[Stored records]

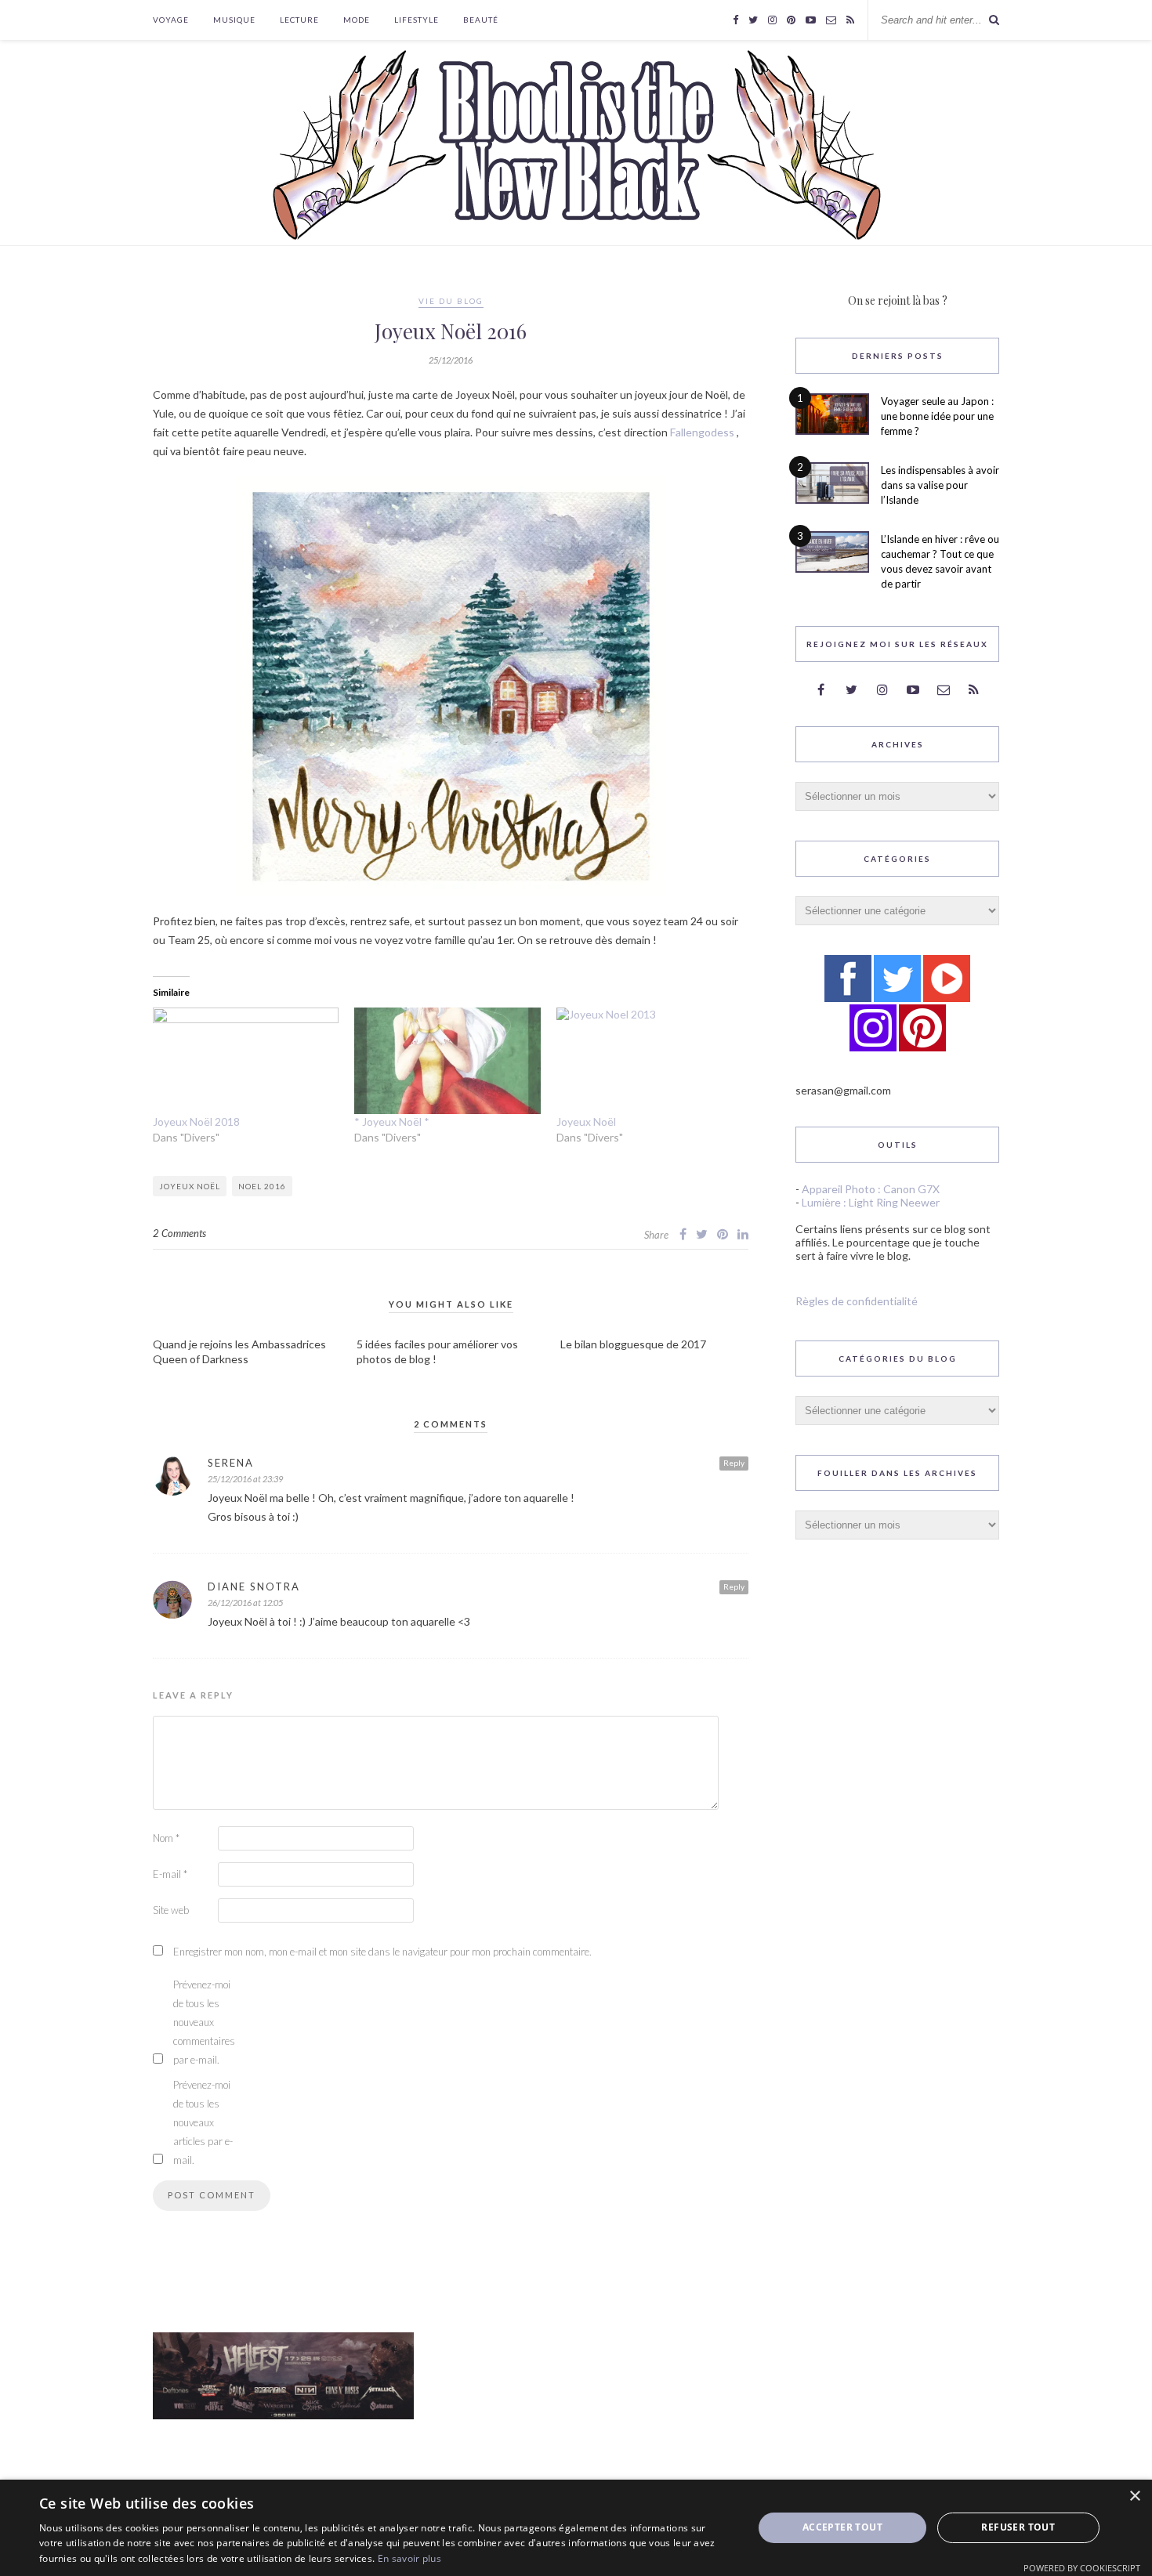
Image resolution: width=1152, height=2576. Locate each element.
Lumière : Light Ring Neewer (871, 1202)
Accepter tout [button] (842, 2527)
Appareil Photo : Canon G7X (871, 1189)
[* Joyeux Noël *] (447, 1061)
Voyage (171, 19)
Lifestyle (416, 19)
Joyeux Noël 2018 (196, 1121)
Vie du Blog (451, 301)
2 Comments (179, 1233)
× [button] (1134, 2496)
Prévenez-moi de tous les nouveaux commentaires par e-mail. (204, 2022)
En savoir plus (409, 2558)
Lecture (299, 19)
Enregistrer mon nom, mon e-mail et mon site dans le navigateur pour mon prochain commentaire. (382, 1951)
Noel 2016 (262, 1186)
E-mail (170, 1874)
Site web (171, 1910)
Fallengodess (702, 432)
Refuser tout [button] (1018, 2527)
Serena (231, 1462)
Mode (356, 19)
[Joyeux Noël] (649, 1061)
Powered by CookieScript (1081, 2568)
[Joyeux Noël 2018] (246, 1061)
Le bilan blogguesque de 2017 (633, 1344)
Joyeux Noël (586, 1121)
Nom (166, 1838)
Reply (733, 1462)
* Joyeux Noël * (391, 1121)
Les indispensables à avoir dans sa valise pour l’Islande (940, 485)
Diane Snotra (254, 1586)
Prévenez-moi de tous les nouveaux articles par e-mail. (203, 2122)
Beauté (480, 19)
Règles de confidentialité (856, 1301)
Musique (234, 19)
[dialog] (576, 2528)
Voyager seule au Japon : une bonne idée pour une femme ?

▶ [Task to complete] When you print the entries, keep every line exactly as it is and drop the pictures.

▶ [Output for this exercise]
Image resolution: width=1152, height=2576. Locate each element.
Lumière : Light Ring Neewer (871, 1202)
Accepter tout [button] (842, 2527)
Appareil Photo : Canon G7X (871, 1189)
[* Joyeux Noël *] (447, 1061)
Voyage (171, 19)
Lifestyle (416, 19)
Joyeux Noël 2018 (196, 1121)
Vie du Blog (451, 301)
2 Comments (179, 1233)
× [button] (1134, 2496)
Prévenez-moi de tous les nouveaux commentaires par e-mail. (204, 2022)
En savoir plus (409, 2558)
Lecture (299, 19)
Enregistrer mon nom, mon e-mail et mon site dans le navigateur pour mon prochain commentaire. (382, 1951)
Noel 2016 (262, 1186)
E-mail (170, 1874)
Site web (171, 1910)
Fallengodess (702, 432)
Refuser tout [button] (1018, 2527)
Serena (231, 1462)
Mode (356, 19)
[Joyeux Noël] (649, 1061)
Powered by CookieScript (1081, 2568)
[Joyeux Noël 2018] (246, 1061)
Le bilan blogguesque de 2017 (633, 1344)
Joyeux Noël (586, 1121)
Nom (166, 1838)
Reply (733, 1462)
* Joyeux Noël * (391, 1121)
Les indispensables à avoir dans sa valise pour l’Islande (940, 485)
Diane Snotra (254, 1586)
Prévenez-moi de tous les nouveaux articles par e-mail. (203, 2122)
Beauté (480, 19)
Règles de confidentialité (856, 1301)
Musique (234, 19)
[dialog] (576, 2528)
Voyager seule au Japon : une bonne idée pour une femme ?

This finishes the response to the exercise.